The US Treasury has told the Steering Group of the OECD Inclusive Framework on BEPS that the global minimum tax rate should be at least 15 percent.
The OECD Inclusive Framework on BEPS brings together over 125 countries and jurisdictions to collaborate on the implementation of the BEPS recommendations. The Steering Group comprises Australia, Brazil, China, France, Germany, India, Italy, Japan, South Africa, the UK, and the US, among others.
During meetings held with the Steering Group, the US Treasury expressed its belief that “the international tax architecture must be stabilized, that the global playing field must be fair, and that we must create an environment in which countries work together to maintain our tax bases and ensure the global tax system is equitable.”

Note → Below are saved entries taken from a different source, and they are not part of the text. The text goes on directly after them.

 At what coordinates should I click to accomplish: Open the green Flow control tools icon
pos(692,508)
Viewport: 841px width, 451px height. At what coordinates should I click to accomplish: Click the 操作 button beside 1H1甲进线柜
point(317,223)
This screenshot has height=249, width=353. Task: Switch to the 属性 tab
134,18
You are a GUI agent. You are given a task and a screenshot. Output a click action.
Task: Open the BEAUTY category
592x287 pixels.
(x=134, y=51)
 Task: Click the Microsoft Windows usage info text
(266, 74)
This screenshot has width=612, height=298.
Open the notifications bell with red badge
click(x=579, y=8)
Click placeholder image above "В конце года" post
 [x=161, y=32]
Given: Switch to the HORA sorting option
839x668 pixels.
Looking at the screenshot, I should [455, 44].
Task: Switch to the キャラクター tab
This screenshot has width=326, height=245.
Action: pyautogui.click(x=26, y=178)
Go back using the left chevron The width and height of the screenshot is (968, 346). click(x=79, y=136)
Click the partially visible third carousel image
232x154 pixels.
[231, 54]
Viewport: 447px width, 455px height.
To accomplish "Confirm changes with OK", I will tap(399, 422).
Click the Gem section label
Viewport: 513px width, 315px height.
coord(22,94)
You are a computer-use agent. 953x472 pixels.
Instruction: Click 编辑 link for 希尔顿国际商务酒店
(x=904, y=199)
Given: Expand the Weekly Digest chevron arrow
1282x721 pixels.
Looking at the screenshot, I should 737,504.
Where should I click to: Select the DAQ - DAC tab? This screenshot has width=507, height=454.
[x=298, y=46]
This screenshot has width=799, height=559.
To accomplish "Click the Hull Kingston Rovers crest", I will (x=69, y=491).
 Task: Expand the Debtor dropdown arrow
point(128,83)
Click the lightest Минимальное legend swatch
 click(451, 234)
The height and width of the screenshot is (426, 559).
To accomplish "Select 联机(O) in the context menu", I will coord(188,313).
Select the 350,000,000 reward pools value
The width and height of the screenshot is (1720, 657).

The Treasury said: “It is imperative to work multilaterally to end the pressures of corporate tax competition and corporate tax base erosion.”
The US Treasury reiterated that with the global corporate minimum tax functionally set at zero today, there has been a race to the bottom on corporate taxes, undermining the US’ and other countries’ ability to raise the revenue needed to make critical investments.
“A global corporate minimum tax rate would ensure the global economy thrives based on a more level playing field in the taxation of multinational corporations, and would spur innovation, growth, and prosperity while improving fairness for middle class and working people,” the US Treasury told the Steering Group.
The US Treasury proposed to the Steering Group that the global minimum tax rate should be at least 15 percent. It underscored that 15 percent is a floor and that discussions should continue to be ambitious and push that rate higher.